Cabe destacarse que no hay que confundir al gobierno con el Estado, dado que el Estado como tal está encarnado por la organización política social y económica de un territorio y que está conformada por diversos órganos e instituciones, mientras que el gobierno está ejercido por individuos que pertenecen a una agrupación política y que una vez que cumplen su mandato dejan el gobierno. Y esta es la principal diferencia, que el gobierno cambia y el Estado permanece. Gobernar dispone de otros usos más allá del político y entonces a través de ella es posible expresar las siguientes cuestiones y acciones: guiar; dirigir; manejar y ejercer el dominio sobre otros; guiarse por una norma o regla.

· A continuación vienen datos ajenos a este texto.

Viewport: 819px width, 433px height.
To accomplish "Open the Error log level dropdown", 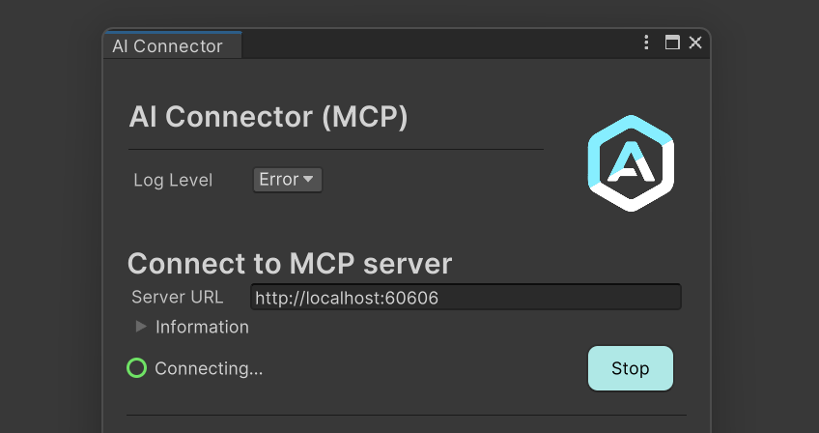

Mientras que cumplir, es llevar a efecto algo.
Es cierto y demostrado está que transitar de un gobierno fallido a uno efectivo requiere de un liderazgo pragmático, que crea en la planificación y la medición de resultados, lo que necesita, entre otras herramientas e instrumentos camino a apalancar propósitos, crear una unidad de cumplimiento que permita activar una gestión pública eficiente con sentido de importancia y urgencia, orientada a entre otros generales y particulares aspectos, a reducir la violencia y la pobreza a través de una prioridad inmediata: crear empleo; disminuyendo así el riesgo de caer en el tradicional voluntarismo político y la promesa incumplida.
El objetivo principal de una unidad de esta naturaleza es garantizar a la ciudadanía resultados de cumplimiento del programa de gobierno, gestionando con agilidad y eficacia las barreras burocráticas del sistema gubernamental para reducir los nudos que de manera perniciosa y hasta perversa retrasan y bloquean la consecución de metas establecidas en la promesa electoral.

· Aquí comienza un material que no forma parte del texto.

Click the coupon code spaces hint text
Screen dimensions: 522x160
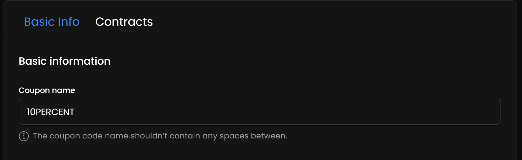(160, 136)
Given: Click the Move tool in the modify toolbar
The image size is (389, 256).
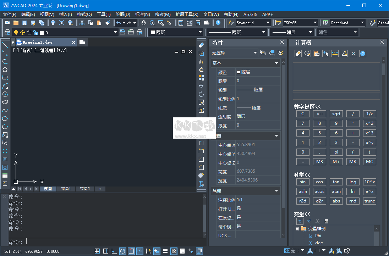Looking at the screenshot, I should pyautogui.click(x=201, y=86).
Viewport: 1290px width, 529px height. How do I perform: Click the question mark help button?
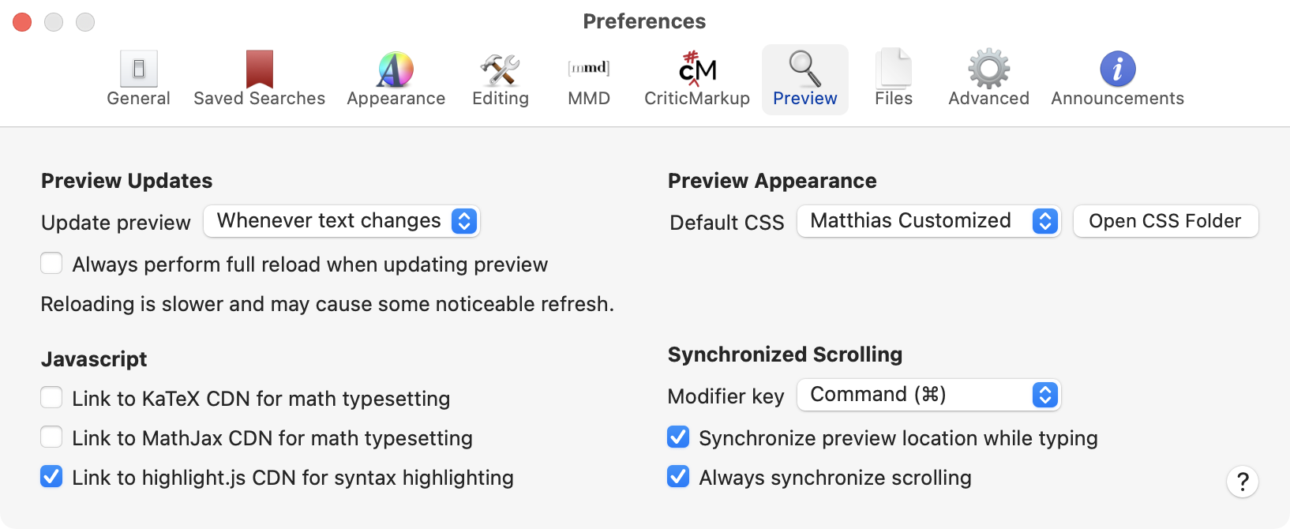pyautogui.click(x=1242, y=482)
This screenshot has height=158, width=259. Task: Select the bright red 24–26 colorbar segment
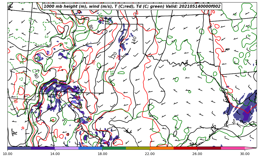185,148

De ahí que recomendado esté por reconocidos organismos internacionales, el diseño de unidades de cumplimiento en torno a interconectadas funciones, tales como dar coherencia a la gestión programática o planificación de la acción gubernamental estableciendo objetivos e indicadores específicos por ejes estratégicos y sectores, coordinar la acción gubernamental en torno al proceso de toma de decisiones basadas en información real, oportuna y relevante, hacer una gestión de seguimiento de resultados que permita medir el avance en el cumplimiento de los compromisos acordados y los tiempos establecidos; y, efectuar la rendición de cuentas a la ciudadanía sobre los avances del programa de gobierno, que permita reconstruir la confianza entre instituciones y gobernantes con los ciudadanos.
Estas unidades bien concebidas y debidamente puestas en marcha, son una grande herramienta que permite ejercer el control de la ejecución de los proyectos y planes de gobierno y deben diseñarse de acuerdo con el estilo de conducción de cada gobierno, en donde influyen distintos factores, como el nivel de mayor o menor delegación, la experiencia y cohesión de los equipos que lo apoyan y la existencia de redes de confianza entre los miembros del gobierno.

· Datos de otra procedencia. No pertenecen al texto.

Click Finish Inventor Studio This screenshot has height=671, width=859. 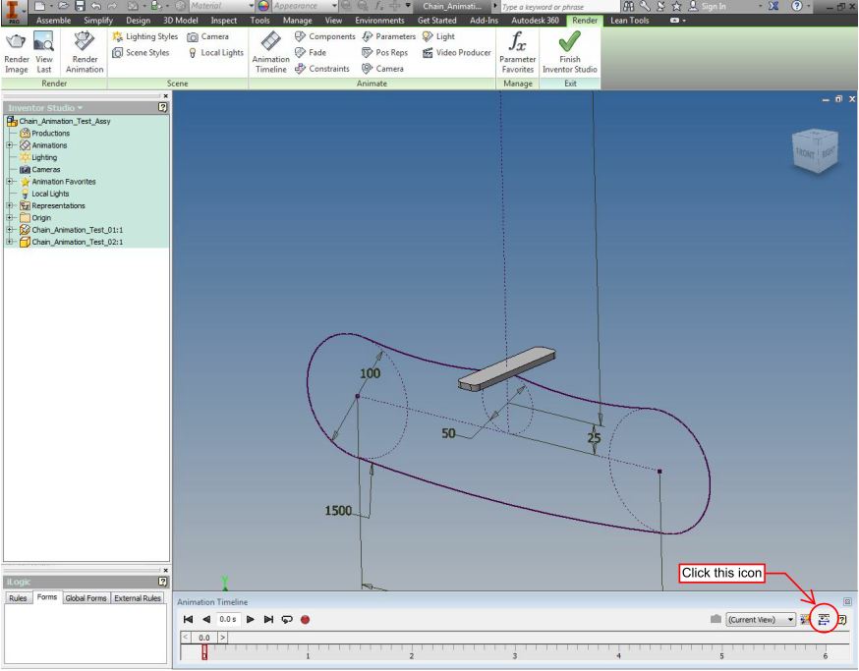(x=570, y=49)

De acuerdo con dichos organismos, la efectividad de las mismas de dichas unidades es mayor o menor cuando se desempeña un papel más activo en la alineación de los planes de trabajo que requieren respuestas del conjunto del gobierno, minimizando duplicaciones o contradicciones en torno a prioridades multidimensionales, como por ejemplo la reducción del gasto público, la seguridad, el empleo, la competitividad y la sostenibilidad ambiental. Es, en síntesis, alcanzar resultados en beneficio comunitario gobernando para cumplir con los ciudadanos, lo que exige una política que convierta el cumplimiento en una costumbre y el progreso en una realidad.